A supercomputer is optimized for fast floating point computations. Its main use is for complex calculations such as simulations, weather forecasting, and scientific computations. Speed is measured in FLOPS (floating point operations per second). As of 2021, the fastest supercomputer could perform about 400 PFLOPS — that is, 400,000,000,000,000,000 floating point operations per second, more than a million times faster than a typical desktop computer. Supercomputers use on the order of 100,000 cores (processors), and the primary challenge is managing the data flow across all these cores. The University of Waterloo has access to supercomputing resources through SHARCNET.

Microcontrollers

A microcontroller is a simple processor with built-in RAM and I/O capabilities that can cost as little as $0.25. Microcontrollers are used in embedded systems — devices where the computer is part of a larger product, such as home appliances, digital watches, traffic lights, robots, and cars. By 2014, a typical car had the computing power of 20 personal computers, contained about 100 million lines of programming code, and processed up to 25 gigabytes of data per hour.
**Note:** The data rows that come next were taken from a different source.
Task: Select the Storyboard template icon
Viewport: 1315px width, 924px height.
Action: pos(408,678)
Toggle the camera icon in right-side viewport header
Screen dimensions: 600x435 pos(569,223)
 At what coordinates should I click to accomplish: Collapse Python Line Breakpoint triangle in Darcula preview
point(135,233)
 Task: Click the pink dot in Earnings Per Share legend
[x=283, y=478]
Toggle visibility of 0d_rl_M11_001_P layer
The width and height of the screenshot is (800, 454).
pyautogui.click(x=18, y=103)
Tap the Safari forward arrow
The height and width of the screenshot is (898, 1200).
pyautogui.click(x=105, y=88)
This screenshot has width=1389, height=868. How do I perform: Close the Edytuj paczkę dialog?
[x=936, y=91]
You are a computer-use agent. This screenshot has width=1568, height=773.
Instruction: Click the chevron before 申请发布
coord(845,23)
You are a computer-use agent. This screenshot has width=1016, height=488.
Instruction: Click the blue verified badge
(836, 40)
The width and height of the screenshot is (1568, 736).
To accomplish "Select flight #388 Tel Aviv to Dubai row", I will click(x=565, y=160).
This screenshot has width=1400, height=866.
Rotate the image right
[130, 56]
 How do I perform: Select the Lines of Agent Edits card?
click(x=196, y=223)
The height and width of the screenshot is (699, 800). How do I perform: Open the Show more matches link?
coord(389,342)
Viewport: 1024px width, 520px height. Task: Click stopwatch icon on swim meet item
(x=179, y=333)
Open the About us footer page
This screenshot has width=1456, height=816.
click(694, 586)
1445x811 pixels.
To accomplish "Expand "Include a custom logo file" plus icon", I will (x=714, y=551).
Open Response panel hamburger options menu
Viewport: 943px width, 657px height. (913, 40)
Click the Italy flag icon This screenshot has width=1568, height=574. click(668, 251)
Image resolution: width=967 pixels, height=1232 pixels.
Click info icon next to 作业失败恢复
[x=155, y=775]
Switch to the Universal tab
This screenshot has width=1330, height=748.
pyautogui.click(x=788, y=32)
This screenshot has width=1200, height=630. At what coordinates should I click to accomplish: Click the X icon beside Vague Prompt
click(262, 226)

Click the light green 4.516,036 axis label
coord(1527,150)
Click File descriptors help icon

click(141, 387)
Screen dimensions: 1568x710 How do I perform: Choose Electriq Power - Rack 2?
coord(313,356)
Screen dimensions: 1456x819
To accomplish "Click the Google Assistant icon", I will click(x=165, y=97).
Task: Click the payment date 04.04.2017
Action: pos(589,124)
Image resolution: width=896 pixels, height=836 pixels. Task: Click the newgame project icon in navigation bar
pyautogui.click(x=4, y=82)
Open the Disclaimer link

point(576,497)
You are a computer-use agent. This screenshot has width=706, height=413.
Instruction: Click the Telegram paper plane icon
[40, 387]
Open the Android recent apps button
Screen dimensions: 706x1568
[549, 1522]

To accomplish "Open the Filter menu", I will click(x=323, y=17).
Evolution of IT Infrastructure

What is IT Infrastructure?

IT infrastructure refers to the shared technology resources that provide the platform for a firm’s information system applications. It includes investment in hardware, software, and services such as consulting, education, and training. IT infrastructure has evolved in five stages since the 1950s, and each configuration is still around today in some form.

Stage 1: Mainframe / Minicomputer (1959–present)

The earliest IT infrastructure was built around mainframes. These systems were very expensive and centralized — one system controlled by operators, owned by large corporations such as banks and insurance companies. Users later interacted with the mainframe directly via terminals (screens and keyboards with no processing power of their own). Minicomputers came along later as cheaper alternatives; a large university might have several minicomputers.

Stage 2: Personal Computers (1981–present)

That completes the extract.